Last September Lord Chancellor and Secretary of State for Justice, Michael Gove, commissioned Dame Sally Coates to lead a review of the provision of education in prisons.
As the report has just been released, I – as someone who has spent the last 13 years in the world of offender education – wanted to highlight the most pertinent issues which I feel the report must address.
Firstly, the overriding success of decent education for offenders must be acknowledged and understood. I have witnessed this success time and again, with stats proving of those prisoners who engaged in education between 1995-2014, 24% were more likely to find employment than those who did not.
There is a direct correlation between getting a decent education while in prison and being able to live a productive, law-abiding life on the outside. We must enable our prisons to do this or we are failing them and the communities to which they return.
So what are the key challenges?
The first is access to technology. In an increasingly digital world, it is ludicrous that prisoners have next to no access to decent ICT. We have to teach in an archaic environment which bears no resemblance to life on the outside. We thus cannot expect an ex-offender with limited IT skills to compete with a candidate who has been able to access the internet day-in, day-out. This is effectively de-skilling them and damaging their employability.
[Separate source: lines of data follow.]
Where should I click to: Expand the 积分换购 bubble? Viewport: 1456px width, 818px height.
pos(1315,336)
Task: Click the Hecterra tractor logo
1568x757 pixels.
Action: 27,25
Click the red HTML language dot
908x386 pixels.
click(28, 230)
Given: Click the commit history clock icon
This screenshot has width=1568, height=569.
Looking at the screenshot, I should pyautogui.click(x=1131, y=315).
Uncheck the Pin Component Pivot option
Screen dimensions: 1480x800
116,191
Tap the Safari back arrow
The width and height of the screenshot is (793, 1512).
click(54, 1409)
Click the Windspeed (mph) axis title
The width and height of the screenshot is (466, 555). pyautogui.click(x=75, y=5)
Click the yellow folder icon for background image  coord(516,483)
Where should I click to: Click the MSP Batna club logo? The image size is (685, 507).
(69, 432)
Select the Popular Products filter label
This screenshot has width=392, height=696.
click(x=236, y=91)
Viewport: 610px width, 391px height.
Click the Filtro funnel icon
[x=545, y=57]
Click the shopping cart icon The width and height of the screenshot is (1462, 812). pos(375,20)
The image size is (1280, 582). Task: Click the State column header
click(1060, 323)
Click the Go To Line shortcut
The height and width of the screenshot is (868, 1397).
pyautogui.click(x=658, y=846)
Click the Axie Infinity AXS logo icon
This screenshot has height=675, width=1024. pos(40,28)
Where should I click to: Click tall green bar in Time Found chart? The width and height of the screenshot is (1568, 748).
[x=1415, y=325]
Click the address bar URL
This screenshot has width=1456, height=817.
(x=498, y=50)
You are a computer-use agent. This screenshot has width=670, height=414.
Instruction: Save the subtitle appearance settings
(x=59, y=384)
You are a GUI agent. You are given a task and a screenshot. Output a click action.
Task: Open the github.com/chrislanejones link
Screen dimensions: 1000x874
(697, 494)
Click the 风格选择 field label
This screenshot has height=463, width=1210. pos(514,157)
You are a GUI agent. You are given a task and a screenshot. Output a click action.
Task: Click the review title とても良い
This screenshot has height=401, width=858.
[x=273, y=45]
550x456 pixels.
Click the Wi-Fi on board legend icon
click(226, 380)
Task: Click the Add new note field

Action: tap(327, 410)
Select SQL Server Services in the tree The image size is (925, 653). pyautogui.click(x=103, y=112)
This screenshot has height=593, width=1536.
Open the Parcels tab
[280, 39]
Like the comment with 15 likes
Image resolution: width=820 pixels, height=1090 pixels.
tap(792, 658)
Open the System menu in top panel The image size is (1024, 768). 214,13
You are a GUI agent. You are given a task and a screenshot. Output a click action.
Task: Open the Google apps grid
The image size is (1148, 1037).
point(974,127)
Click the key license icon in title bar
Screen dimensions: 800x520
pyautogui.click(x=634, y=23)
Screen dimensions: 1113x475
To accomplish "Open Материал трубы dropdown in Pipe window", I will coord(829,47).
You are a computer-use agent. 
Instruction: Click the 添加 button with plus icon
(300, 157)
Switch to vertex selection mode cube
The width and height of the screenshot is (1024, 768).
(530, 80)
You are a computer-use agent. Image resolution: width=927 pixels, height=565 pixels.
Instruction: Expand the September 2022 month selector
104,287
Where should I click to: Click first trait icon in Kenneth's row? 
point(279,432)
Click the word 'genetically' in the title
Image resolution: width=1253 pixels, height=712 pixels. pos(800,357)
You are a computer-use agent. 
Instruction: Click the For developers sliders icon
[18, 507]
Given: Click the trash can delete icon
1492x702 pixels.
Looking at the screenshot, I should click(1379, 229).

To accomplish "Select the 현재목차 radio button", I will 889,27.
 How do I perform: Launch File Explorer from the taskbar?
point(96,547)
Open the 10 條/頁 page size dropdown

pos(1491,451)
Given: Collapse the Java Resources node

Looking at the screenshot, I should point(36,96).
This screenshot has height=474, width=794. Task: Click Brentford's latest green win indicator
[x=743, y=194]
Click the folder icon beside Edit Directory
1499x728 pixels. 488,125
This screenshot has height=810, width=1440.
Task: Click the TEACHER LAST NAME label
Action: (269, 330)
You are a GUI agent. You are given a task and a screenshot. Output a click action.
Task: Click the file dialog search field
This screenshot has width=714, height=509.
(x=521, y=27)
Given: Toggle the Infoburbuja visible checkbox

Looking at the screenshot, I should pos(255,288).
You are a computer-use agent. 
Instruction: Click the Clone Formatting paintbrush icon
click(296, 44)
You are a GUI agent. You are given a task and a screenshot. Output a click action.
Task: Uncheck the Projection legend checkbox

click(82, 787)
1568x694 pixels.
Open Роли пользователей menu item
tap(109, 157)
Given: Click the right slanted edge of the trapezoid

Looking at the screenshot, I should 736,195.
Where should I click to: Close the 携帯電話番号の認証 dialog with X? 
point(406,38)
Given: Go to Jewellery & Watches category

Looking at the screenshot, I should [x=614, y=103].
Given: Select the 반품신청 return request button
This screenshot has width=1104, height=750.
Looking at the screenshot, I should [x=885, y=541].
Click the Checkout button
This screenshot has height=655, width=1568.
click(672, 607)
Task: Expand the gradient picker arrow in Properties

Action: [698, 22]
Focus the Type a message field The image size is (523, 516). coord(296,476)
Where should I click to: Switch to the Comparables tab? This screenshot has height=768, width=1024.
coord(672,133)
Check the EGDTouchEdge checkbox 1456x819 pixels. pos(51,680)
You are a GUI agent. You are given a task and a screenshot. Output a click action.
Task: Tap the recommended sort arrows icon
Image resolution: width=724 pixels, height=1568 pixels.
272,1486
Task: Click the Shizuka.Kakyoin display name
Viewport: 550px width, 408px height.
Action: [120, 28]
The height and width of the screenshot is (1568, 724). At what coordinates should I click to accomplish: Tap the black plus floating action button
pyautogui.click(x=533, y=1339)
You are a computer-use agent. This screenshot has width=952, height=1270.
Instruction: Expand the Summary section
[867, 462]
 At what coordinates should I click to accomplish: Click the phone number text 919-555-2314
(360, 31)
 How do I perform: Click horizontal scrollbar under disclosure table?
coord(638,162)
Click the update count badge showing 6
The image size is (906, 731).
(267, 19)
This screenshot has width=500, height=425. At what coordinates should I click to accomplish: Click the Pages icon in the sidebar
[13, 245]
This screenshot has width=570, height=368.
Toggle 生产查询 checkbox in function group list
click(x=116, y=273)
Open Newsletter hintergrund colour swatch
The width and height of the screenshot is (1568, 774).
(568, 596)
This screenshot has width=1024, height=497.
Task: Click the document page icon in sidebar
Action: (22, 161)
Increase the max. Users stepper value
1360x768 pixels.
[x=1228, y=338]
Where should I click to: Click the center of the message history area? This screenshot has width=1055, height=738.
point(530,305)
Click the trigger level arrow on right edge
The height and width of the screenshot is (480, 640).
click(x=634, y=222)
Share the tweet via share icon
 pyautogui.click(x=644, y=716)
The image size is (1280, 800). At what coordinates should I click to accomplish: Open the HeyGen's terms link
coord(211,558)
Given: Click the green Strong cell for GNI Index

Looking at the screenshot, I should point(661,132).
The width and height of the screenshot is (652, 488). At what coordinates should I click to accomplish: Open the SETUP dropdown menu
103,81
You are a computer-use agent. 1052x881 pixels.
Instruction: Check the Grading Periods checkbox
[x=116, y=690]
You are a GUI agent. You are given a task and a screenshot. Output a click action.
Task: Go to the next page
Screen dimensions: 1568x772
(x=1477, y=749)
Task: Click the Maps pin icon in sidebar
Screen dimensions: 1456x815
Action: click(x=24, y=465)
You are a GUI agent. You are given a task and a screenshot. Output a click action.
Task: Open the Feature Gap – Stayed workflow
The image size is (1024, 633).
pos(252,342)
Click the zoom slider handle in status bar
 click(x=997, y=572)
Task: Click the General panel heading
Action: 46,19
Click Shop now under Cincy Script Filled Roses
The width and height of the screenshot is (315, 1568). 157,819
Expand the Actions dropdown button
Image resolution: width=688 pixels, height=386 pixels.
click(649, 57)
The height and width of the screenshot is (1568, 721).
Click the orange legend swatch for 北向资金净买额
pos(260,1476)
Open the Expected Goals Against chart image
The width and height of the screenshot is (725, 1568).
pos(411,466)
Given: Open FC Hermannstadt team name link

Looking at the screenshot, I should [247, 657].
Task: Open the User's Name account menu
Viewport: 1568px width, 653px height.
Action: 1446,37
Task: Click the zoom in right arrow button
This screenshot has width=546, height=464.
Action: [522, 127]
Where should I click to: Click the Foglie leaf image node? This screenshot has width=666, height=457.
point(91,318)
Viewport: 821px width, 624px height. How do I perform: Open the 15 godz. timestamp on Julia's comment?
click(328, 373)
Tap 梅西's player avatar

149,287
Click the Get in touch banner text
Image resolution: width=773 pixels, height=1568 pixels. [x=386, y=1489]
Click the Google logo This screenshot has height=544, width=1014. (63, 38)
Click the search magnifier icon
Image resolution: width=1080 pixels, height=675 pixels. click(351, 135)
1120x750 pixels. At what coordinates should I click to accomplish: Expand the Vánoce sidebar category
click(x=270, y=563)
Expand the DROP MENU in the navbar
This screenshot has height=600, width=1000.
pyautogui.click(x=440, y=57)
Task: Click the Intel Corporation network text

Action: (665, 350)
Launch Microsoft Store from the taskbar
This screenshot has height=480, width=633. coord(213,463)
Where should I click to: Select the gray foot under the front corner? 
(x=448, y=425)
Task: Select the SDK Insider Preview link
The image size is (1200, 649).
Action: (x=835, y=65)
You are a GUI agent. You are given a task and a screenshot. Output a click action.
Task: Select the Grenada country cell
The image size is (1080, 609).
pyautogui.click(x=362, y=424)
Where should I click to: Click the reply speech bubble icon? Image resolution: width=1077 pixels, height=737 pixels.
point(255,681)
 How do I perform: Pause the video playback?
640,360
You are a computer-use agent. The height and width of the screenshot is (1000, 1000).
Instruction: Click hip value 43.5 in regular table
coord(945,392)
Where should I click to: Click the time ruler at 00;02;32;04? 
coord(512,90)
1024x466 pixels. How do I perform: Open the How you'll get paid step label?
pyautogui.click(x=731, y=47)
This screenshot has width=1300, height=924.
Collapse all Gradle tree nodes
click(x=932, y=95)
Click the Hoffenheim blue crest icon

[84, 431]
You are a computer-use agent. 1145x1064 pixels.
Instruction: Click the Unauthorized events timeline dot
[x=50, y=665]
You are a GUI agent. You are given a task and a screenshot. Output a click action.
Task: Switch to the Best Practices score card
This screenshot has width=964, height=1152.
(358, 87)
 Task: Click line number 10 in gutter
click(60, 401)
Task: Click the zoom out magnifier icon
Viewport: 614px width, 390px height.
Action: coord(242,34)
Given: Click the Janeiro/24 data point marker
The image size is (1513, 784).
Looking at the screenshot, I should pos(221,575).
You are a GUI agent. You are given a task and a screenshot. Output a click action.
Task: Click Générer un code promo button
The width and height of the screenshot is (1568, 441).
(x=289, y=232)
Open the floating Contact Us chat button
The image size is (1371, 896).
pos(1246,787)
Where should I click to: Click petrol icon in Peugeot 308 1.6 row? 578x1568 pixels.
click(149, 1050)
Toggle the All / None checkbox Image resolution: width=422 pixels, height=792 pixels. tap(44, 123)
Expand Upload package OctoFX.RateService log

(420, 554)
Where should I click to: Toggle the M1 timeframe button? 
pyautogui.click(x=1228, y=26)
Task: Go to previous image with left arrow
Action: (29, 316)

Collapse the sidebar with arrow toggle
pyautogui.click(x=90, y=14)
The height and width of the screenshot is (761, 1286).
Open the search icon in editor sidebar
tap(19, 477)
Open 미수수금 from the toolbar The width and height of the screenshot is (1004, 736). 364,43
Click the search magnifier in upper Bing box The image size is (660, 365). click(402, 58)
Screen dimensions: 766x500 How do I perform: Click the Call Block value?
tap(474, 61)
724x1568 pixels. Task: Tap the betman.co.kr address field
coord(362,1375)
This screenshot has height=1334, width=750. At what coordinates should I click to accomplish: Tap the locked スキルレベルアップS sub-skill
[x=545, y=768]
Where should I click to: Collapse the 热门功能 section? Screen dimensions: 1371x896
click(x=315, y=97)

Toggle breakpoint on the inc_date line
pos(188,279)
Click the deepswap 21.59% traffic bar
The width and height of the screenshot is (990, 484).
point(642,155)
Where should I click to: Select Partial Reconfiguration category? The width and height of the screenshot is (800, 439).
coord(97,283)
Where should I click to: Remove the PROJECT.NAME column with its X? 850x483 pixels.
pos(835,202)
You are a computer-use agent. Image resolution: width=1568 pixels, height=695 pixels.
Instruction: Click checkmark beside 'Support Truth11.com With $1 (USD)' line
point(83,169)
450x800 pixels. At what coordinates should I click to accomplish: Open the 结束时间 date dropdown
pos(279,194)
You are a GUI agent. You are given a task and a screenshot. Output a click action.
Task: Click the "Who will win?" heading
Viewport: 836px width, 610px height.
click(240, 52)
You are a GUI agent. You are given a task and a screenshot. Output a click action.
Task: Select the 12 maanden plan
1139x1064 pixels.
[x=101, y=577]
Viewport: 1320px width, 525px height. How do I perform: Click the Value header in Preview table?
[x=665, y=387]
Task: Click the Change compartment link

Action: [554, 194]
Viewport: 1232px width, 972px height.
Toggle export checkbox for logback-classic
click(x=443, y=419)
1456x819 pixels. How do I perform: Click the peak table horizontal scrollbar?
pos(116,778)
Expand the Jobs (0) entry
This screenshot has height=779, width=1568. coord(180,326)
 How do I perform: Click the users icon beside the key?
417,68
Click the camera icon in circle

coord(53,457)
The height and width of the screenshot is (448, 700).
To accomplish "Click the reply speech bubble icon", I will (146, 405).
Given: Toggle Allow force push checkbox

We must also address access and availability of e-learning in prisons, enabling prisoners to have the continuity of learning in an environment that increasingly sees them moved around at short notice. Sensible, fit for purpose e-learning would travel with them, providing consistency and avoiding the disruption we witness daily. This needs investment and potentially longer contracts to enable providers such as ourselves to give that support and consistency in service.
In addition, there is the lack of appreciation in some areas about the importance of education. The current regime allows for so many hours per day per week, but frequently this is interrupted by other services such as court hearings, doctor visits, visiting etc – all crucial of course, but if as providers we were able to work more collaboratively, we could ensure all services are provided consistently and effectively for offenders.
And there is the crucial issue of the appreciation of the outside world. At Novus we have some excellent working relationships with a number of employers who value the work we do and contribute to the upskilling of our prisoners with vital on-the-job experience and training. But we need a great deal more. We need to be able to engage potential employers to see and understand the work we - and the prisoners – are doing to ensure their future employability, make them as job-ready as possible and enable them to make a positive contribution to society.